# Heated Towel Rack - Dry Electric Rails vs Glycol Liquid Filled vs Hydronic - Which is best?



## Don2222 (Jan 12, 2014)

Hello

Just looking for a good heated towel rack. A while ago I really wanted hydronic which seems to be the best and can be controlled very nicely with a T-Stat but I am getting away from oil baseboard heat. Therefore electric seams better these days. They say 150 watt dry element rails heats up quick, but nothing beats the heat output of the 300 watt glycol filled rails. Athough the top rail is not glycol filled for expansion and does not heat.

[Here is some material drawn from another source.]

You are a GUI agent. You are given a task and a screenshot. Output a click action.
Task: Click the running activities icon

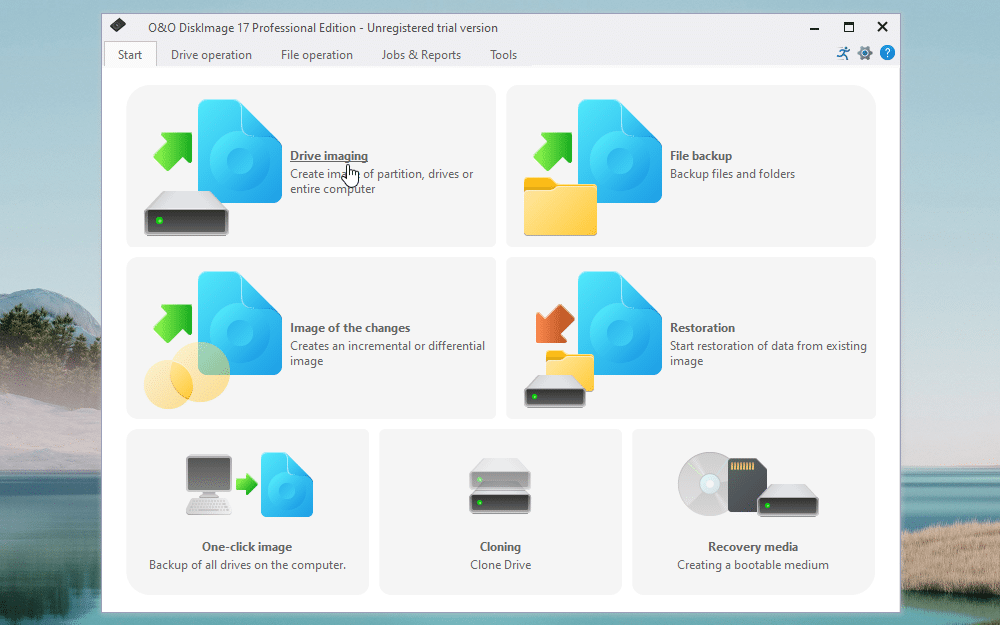click(x=843, y=53)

I am also looking for a modern style heavy guage Brushed Nickel or Satin Nickel which makes finding a good one a little harder.

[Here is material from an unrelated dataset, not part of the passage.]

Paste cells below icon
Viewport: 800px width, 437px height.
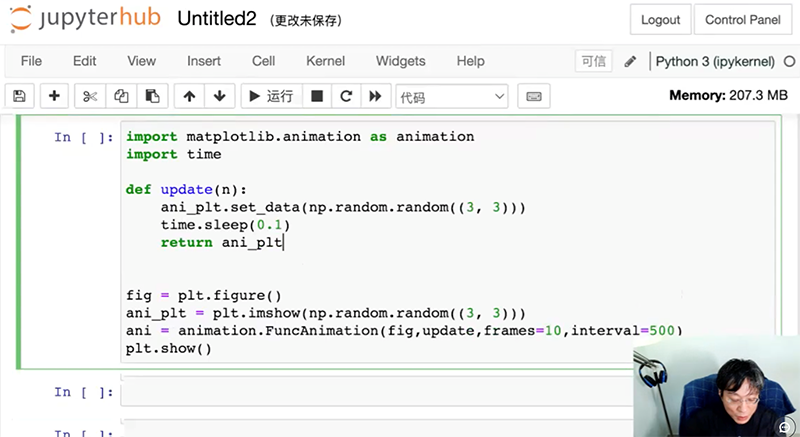point(152,96)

*Answer - What's the difference between a filled electric towel rail and a dry electric towel rail?*
http://www.heatandthings.co.uk/customer-service/faqs.aspx

Hydronic 500 BTU/HR Towel Warmer
http://www.thesteamstore.com/mr-steam-h542-hydronic-towel-warmer.html

150 Watt Dry element Towel Warmer
http://www.signaturehardware.com/product14357

300 Watt Glycol filled that Accommodates optional robe hook Towel Warmer
http://www.signaturehardware.com/product17329

*What do you prefer and what do you have?
*
See pic below
Click to Enlarge


----------



## gzecc (Jan 12, 2014)

Forget the towel rack, how about a heated toilet seat!


----------



## johnchap (Jan 19, 2014)

ummm I feel like this post should be in Greenwich connecticut ...... heated towels?  FML .....   ok ok  to each his/her own   enjoy it ...


----------



## semipro (Jan 19, 2014)

Don, we don't have towel warmers but I'd guess that the difference is sort of like that between cast iron and soapstone wood stoves. 
The liquid filled ones warm up more slowly, cool down more slowly, and produce a more even heat.
The dry element, heats up faster, cools down faster, and the temp may vary more across the heated region.  (towel hot spots?).


----------



## Don2222 (Jan 19, 2014)

semipro said:


> Don, we don't have towel warmers but I'd guess that the difference is sort of like that between cast iron and soapstone wood stoves.
> The liquid filled ones warm up more slowly, cool down more slowly, and produce a more even heat.
> The dry element, heats up faster, cools down faster, and the temp may vary more across the heated region.  (towel hot spots?).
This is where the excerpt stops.